- TASK -
Convert the entries into a JSON list of strings, one string per line and with blank lines omitted, starting with the line that contains "Click submitted red" and going on through the line that contains "[x=228, y=61]". Include only those lines, both end lines among them.

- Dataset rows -

[start]

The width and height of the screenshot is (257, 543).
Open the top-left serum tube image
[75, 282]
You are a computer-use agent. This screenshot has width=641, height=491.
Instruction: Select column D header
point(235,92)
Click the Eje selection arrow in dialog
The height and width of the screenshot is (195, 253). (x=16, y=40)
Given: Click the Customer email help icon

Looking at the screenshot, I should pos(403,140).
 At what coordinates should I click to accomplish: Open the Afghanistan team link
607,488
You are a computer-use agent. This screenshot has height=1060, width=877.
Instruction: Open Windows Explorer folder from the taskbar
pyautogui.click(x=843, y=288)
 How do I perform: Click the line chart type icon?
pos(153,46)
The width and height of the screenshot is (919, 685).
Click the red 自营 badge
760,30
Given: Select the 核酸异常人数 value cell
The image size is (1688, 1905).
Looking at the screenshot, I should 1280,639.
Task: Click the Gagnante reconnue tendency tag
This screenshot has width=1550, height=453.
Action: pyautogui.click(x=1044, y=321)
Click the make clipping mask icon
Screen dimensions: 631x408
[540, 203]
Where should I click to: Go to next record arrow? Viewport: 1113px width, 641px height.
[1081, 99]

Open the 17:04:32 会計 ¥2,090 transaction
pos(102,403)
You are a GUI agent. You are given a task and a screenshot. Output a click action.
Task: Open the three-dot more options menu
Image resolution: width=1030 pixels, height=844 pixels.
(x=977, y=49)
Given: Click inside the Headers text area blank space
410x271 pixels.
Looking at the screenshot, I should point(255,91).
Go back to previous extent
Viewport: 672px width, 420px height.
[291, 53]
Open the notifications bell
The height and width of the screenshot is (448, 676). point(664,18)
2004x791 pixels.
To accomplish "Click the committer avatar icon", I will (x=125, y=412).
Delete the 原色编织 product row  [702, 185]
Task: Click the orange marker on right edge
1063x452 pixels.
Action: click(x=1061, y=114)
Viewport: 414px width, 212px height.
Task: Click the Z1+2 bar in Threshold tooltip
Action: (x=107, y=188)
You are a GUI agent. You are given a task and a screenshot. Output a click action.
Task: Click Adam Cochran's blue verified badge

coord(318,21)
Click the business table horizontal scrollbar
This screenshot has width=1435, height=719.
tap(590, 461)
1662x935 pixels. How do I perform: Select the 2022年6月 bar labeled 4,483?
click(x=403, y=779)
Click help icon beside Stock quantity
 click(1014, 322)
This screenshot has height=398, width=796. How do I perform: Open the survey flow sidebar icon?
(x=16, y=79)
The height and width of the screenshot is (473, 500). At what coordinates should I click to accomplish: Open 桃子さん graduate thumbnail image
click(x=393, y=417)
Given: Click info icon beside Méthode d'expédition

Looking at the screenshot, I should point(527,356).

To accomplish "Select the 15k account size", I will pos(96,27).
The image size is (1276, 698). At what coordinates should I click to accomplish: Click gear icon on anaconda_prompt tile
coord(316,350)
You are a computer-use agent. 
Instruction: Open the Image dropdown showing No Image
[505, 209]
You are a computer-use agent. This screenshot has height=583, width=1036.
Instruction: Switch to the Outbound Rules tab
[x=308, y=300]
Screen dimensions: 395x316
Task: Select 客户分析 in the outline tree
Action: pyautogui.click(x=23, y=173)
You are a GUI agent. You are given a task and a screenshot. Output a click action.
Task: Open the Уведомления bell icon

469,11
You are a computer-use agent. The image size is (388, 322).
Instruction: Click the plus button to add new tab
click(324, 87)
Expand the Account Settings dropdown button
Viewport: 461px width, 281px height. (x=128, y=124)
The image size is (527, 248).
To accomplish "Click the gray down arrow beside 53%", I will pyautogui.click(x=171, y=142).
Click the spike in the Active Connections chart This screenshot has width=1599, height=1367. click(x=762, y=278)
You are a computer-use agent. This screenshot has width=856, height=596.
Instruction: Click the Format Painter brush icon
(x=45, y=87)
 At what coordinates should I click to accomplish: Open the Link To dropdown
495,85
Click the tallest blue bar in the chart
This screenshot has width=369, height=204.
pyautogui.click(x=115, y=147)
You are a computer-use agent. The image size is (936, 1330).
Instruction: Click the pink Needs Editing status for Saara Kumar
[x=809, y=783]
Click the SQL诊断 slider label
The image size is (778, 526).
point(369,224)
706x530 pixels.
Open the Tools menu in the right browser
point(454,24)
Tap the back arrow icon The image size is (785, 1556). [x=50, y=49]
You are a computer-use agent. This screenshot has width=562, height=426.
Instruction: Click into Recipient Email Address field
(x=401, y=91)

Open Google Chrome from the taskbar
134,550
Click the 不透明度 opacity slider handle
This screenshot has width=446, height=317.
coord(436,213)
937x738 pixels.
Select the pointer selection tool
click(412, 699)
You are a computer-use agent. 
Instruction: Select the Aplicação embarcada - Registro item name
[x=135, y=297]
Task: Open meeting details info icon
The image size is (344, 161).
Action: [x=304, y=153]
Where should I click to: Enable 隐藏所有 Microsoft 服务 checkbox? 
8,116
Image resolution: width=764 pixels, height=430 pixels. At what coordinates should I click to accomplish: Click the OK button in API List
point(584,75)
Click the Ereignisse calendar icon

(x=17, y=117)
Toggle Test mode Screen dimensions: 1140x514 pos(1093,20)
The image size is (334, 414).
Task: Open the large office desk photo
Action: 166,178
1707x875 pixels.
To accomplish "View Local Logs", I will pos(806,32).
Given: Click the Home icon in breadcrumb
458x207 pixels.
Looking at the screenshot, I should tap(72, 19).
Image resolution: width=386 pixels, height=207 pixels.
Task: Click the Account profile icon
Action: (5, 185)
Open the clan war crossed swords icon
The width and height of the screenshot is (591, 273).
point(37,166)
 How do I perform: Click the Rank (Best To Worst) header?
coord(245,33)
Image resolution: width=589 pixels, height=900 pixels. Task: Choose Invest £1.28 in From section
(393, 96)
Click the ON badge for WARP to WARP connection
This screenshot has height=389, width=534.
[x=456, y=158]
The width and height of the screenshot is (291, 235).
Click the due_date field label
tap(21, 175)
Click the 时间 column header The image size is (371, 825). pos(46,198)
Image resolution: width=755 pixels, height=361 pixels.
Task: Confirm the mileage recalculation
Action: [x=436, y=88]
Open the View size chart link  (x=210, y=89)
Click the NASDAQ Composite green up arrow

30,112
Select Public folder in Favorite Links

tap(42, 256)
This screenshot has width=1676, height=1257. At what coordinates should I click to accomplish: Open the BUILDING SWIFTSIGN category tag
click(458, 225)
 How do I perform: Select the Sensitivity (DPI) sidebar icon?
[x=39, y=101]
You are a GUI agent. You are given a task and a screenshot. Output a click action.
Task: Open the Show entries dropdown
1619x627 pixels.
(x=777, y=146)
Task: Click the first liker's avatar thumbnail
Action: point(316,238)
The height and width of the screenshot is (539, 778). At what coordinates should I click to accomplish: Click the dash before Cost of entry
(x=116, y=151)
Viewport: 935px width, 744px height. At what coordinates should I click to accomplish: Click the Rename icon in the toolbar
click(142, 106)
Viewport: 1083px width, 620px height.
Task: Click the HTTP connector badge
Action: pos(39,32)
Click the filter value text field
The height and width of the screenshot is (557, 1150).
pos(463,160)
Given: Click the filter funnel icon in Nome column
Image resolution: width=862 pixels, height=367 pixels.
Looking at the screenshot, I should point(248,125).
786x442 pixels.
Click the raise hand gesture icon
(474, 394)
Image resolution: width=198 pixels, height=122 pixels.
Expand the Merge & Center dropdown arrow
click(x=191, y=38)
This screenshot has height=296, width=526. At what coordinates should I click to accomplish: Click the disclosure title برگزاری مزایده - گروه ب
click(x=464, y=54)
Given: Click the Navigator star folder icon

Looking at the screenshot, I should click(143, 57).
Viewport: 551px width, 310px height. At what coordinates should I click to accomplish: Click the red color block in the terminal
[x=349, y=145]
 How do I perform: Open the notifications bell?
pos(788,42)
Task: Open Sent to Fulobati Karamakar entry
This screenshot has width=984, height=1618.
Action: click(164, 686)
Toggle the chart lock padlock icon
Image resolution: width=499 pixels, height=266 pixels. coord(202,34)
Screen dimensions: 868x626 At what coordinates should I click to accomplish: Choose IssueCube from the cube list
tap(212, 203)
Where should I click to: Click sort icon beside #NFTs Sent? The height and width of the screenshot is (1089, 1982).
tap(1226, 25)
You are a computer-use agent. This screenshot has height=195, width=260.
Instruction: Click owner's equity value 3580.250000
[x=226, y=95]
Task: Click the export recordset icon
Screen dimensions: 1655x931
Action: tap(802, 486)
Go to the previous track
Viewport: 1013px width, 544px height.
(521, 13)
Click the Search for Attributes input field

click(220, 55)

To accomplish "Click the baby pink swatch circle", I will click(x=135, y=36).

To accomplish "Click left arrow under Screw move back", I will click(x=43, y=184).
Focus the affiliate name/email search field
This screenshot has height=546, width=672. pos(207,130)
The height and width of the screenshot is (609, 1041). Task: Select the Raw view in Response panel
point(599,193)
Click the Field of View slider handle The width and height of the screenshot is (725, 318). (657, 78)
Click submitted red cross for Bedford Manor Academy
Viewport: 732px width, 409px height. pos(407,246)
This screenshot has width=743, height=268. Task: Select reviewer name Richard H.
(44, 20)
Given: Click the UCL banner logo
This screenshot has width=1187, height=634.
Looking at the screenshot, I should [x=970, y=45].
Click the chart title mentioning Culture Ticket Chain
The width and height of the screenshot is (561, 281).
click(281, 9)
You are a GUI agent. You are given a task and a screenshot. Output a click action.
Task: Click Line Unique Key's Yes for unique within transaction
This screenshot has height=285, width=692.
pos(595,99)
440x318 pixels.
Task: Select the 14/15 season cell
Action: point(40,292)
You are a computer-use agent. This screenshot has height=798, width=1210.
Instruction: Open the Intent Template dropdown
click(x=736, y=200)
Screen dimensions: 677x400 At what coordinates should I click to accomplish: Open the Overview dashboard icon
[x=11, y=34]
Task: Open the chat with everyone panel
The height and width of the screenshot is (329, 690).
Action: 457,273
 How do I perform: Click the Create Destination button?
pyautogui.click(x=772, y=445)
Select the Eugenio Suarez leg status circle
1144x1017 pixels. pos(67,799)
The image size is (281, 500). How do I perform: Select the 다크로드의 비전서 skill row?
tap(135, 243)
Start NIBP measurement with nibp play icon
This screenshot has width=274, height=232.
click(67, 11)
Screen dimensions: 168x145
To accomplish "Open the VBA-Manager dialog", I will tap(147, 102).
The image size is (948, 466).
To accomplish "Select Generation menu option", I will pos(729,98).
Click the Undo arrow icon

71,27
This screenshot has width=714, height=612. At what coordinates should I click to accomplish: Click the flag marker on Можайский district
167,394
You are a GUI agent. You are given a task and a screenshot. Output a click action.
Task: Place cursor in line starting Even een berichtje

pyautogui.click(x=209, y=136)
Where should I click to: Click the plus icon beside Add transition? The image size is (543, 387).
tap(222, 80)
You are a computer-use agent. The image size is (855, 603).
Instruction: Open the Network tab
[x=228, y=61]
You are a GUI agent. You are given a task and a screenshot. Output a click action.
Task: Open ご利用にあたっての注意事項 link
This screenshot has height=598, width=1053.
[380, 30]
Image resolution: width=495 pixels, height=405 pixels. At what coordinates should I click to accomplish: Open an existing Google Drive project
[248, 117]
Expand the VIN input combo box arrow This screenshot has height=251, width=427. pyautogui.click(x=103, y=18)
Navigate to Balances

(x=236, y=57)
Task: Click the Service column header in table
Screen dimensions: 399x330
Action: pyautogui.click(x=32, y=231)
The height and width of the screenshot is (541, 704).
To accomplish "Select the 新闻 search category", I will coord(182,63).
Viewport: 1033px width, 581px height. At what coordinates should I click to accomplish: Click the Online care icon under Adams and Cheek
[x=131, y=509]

[end]

- RESULT BELOW -
[
  "Click submitted red cross for Bedford Manor Academy",
  "Viewport: 732px width, 409px height. pos(407,246)",
  "This screenshot has width=743, height=268. Task: Select reviewer name Richard H.",
  "(44, 20)",
  "Given: Click the UCL banner logo",
  "This screenshot has width=1187, height=634.",
  "Looking at the screenshot, I should [x=970, y=45].",
  "Click the chart title mentioning Culture Ticket Chain",
  "The width and height of the screenshot is (561, 281).",
  "click(281, 9)",
  "You are a GUI agent. You are given a task and a screenshot. Output a click action.",
  "Task: Click Line Unique Key's Yes for unique within transaction",
  "This screenshot has height=285, width=692.",
  "pos(595,99)",
  "440x318 pixels.",
  "Task: Select the 14/15 season cell",
  "Action: point(40,292)",
  "You are a computer-use agent. This screenshot has height=798, width=1210.",
  "Instruction: Open the Intent Template dropdown",
  "click(x=736, y=200)",
  "Screen dimensions: 677x400 At what coordinates should I click to accomplish: Open the Overview dashboard icon",
  "[x=11, y=34]",
  "Task: Open the chat with everyone panel",
  "The height and width of the screenshot is (329, 690).",
  "Action: 457,273",
  " How do I perform: Click the Create Destination button?",
  "pyautogui.click(x=772, y=445)",
  "Select the Eugenio Suarez leg status circle",
  "1144x1017 pixels. pos(67,799)",
  "The image size is (281, 500). How do I perform: Select the 다크로드의 비전서 skill row?",
  "tap(135, 243)",
  "Start NIBP measurement with nibp play icon",
  "This screenshot has width=274, height=232.",
  "click(67, 11)",
  "Screen dimensions: 168x145",
  "To accomplish \"Open the VBA-Manager dialog\", I will tap(147, 102).",
  "The image size is (948, 466).",
  "To accomplish \"Select Generation menu option\", I will pos(729,98).",
  "Click the Undo arrow icon",
  "71,27",
  "This screenshot has width=714, height=612. At what coordinates should I click to accomplish: Click the flag marker on Можайский district",
  "167,394",
  "You are a GUI agent. You are given a task and a screenshot. Output a click action.",
  "Task: Place cursor in line starting Even een berichtje",
  "pyautogui.click(x=209, y=136)",
  "Where should I click to: Click the plus icon beside Add transition? The image size is (543, 387).",
  "tap(222, 80)",
  "You are a computer-use agent. The image size is (855, 603).",
  "Instruction: Open the Network tab",
  "[x=228, y=61]"
]